I don't think I inferred anything about alignment to human behavior - it's Jacob that is doing that with his arguments. Those arguments seem to stem from "speciesism" - which is what vegans often use to try to win converts. This notion, if brought to it's logical end - makes all species "equal". Hence, why Jacob might find moral imperatives to protect prey from predator in the wild. Taken further, if all species are equal, this makes humans equal (no less or greater than) any other species. Then it becomes a numbers game (ie: 1 human < 3 starving lions).

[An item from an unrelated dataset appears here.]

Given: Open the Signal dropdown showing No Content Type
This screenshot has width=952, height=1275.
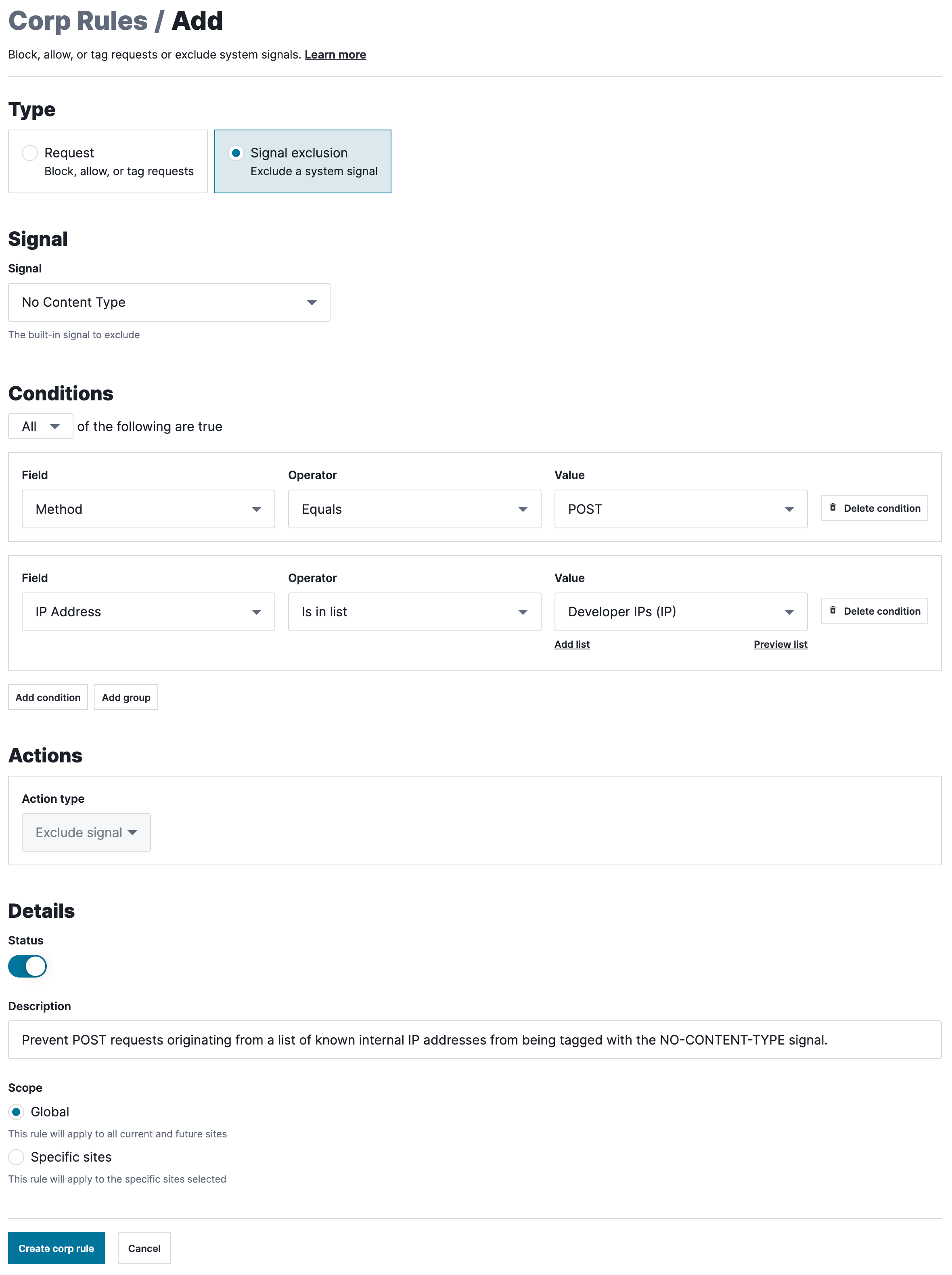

If you cannot grasp these concepts, I'm sorry. Maybe you should stay out of these threads instead of making accusations of motive.
I'm not questioning motives, I'm responding to how you are viewing the idea of "speciesism". I see no "logical end" that would make all species equal, when they're clearing not.
But yes, I will stay out of these threads as the hubris is suffocating
If I am getting the gist of this right, Jacob's argument seems to rest on the notion of "speciesism", the assumption that it's wrong, and the drive to correct it - in nature.

I've long disliked the "speciesist" argument (some) vegans make when trying to win converts. You know the "you wouldn't let your (insert pet here) be subject to X,Y,Z or you wouldn't eat it, so why allow/approve of (non pet animal here) to be treated the same?"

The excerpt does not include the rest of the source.